▶ [TASK GOAL]:
Extract the records below word for word and ignore the images.
_ _ _
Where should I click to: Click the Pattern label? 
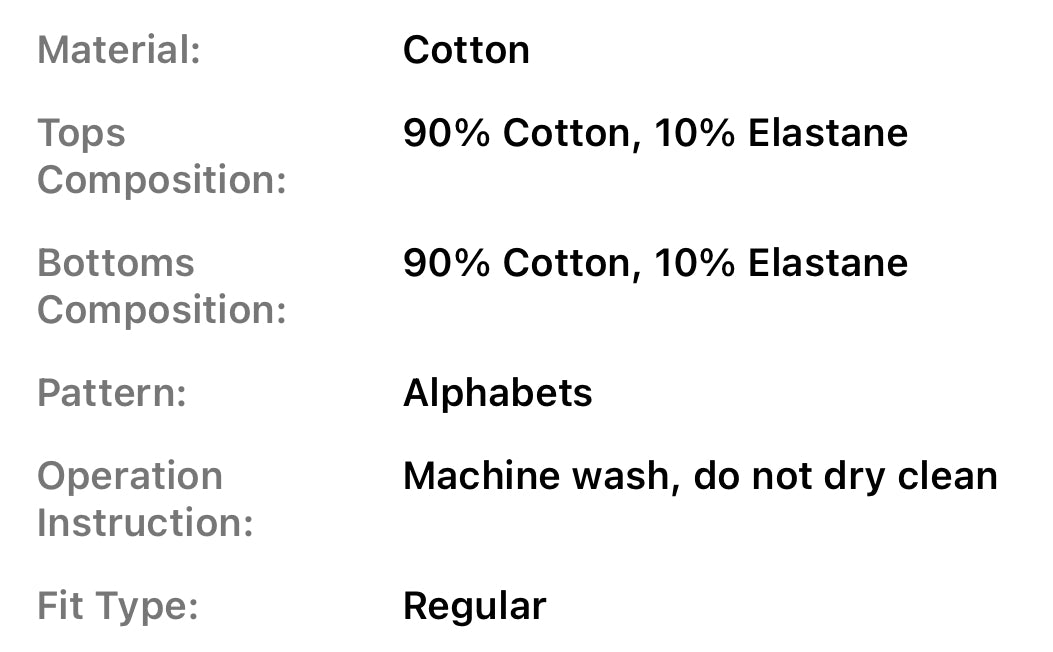coord(112,393)
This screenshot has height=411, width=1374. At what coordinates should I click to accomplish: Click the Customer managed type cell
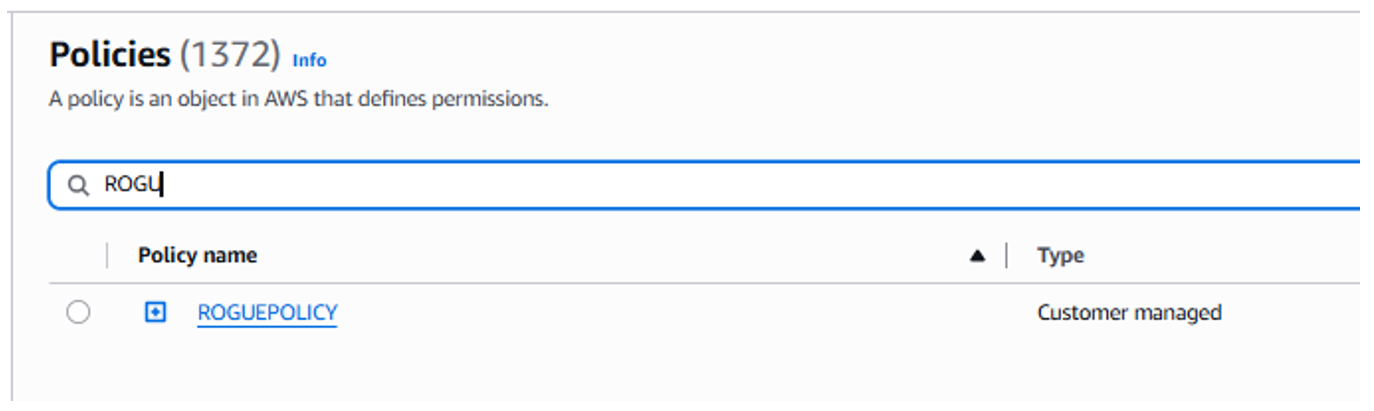(1129, 313)
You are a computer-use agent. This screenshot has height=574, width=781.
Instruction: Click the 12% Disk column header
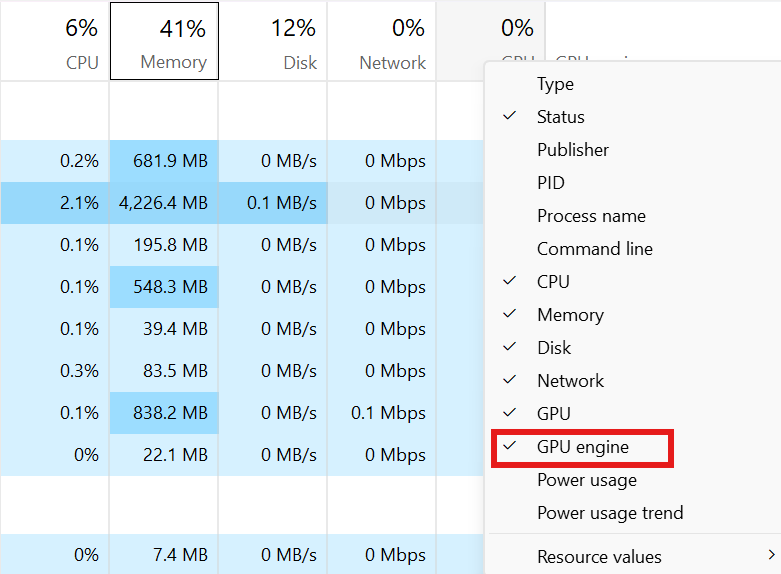(273, 41)
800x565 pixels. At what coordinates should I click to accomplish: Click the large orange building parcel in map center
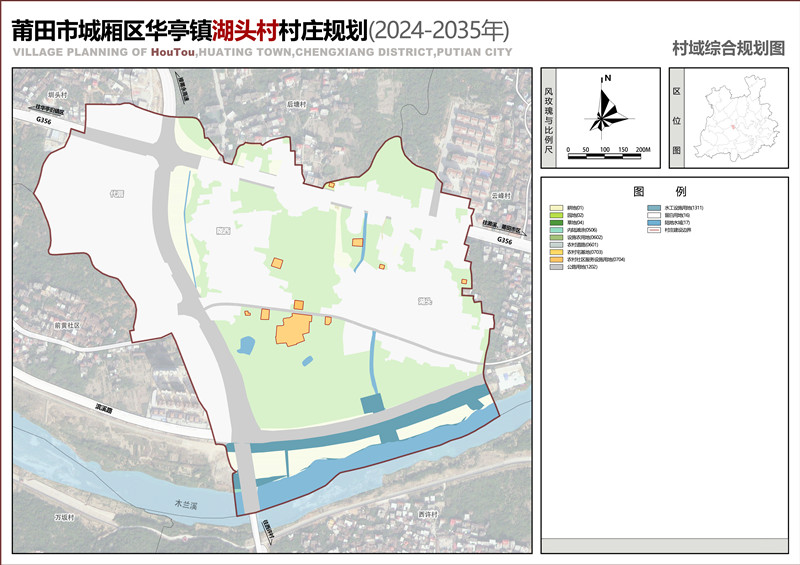pyautogui.click(x=292, y=330)
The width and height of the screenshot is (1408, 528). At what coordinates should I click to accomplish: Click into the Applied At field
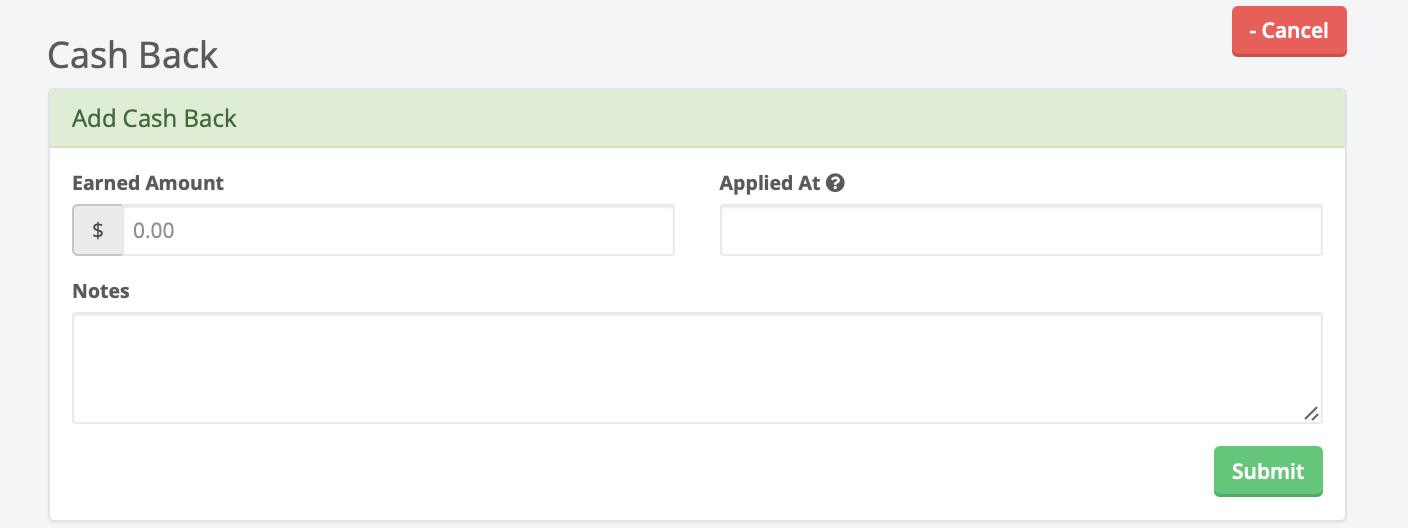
_ _ _
▶ [WRITTEN REPLY]:
Where should I click to: Click the Pattern label? 
coord(112,393)
This screenshot has height=411, width=1374. At what coordinates should I click to accomplish: Click the Customer managed type cell
(1129, 313)
You are a computer-use agent. This screenshot has height=574, width=781.
Instruction: Click the 12% Disk column header
(273, 41)
800x565 pixels. At what coordinates should I click to accomplish: Click the large orange building parcel in map center
pyautogui.click(x=292, y=330)
The width and height of the screenshot is (1408, 528). At what coordinates should I click to accomplish: Click into the Applied At field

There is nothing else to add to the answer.